The Bloomberg Barclays US 1-3 Year Govt/Credit Index includes investment-grade corporate debt issues as well as debt issues of U.S. government agencies and the U.S. Treasury, with maturities of one to three years.
The effective federal funds rate is the interest rate banks charge each other for overnight loans to meet their reserve requirements. Also known as the federal funds rate, the effective federal funds rate is set by the Federal Open Market Committee, or FOMC.
Municipal yield curve – Generally, an “AAA” curve is derived from market estimates of yields for bonds with the highest ratings levels in the. municipal market. The base interest rate in the municipal market — that is, the rate against which municipal securities. are most often compared — is the yield on a “AAA” benchmark issue or index.
Quantitative easing is an unconventional monetary policy in which a central bank purchases government securities or other securities from the market in order to lower interest rates and increase the money supply.

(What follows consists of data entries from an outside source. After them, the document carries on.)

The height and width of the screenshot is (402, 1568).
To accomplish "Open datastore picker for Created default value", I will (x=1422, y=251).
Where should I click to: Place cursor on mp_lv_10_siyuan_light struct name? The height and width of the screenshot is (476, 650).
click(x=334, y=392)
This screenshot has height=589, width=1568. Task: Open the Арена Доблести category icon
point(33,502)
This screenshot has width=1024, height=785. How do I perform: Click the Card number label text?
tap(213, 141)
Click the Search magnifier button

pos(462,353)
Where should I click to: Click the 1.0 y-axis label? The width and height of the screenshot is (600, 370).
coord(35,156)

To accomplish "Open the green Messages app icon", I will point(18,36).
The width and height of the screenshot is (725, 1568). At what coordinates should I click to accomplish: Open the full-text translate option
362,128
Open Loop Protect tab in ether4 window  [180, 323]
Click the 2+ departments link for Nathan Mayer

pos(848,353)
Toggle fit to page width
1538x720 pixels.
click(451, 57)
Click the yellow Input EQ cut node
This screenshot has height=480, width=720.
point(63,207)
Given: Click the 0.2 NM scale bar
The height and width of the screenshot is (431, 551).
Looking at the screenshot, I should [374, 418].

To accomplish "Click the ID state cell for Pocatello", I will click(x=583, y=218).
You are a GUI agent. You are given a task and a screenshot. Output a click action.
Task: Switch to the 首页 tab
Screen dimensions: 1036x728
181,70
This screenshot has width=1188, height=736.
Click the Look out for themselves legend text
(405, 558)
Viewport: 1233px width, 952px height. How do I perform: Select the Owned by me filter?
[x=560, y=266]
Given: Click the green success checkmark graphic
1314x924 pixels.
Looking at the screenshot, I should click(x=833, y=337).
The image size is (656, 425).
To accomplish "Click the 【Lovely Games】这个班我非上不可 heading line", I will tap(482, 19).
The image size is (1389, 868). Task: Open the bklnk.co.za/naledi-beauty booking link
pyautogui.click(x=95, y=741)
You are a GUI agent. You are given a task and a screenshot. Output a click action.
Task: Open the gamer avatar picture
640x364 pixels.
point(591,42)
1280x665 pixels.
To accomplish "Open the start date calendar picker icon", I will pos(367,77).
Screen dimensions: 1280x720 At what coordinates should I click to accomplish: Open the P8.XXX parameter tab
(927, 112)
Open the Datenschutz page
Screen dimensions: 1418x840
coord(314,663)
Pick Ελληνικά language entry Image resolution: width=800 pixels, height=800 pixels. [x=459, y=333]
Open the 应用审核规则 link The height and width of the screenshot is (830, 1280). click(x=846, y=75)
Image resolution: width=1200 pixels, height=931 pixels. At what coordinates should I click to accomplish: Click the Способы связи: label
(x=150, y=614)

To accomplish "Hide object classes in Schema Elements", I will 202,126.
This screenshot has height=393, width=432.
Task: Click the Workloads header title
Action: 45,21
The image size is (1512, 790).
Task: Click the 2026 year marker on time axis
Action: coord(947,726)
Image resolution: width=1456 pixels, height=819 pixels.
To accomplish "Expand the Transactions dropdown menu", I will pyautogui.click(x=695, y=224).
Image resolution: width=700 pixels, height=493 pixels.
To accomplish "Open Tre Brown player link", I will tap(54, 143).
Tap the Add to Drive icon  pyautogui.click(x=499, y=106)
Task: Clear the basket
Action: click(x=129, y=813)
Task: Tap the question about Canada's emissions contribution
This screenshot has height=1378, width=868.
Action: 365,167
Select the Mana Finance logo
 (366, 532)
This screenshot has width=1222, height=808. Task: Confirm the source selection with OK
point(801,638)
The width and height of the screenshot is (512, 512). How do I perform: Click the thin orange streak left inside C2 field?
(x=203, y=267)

Taxable equivalent yield (also called equivalent taxable interest rate) is the return that is required on a taxable investment to make it equal to the return on a tax-exempt investment. The taxable equivalent yield is commonly used when evaluating municipal bond returns.
A variable rate demand obligation (VRDO) is a municipal security for which the interest rate resets on a periodic basis and holders are able to liquidate their security through a “put” or “tender” feature, at par.
A yield curve is a curve on a graph in which the yield of fixed-interest securities is plotted against the length of time they have to run to maturity.
Yield-to-worst is the lowest potential yield that can be received on a bond without the issuer actually defaulting.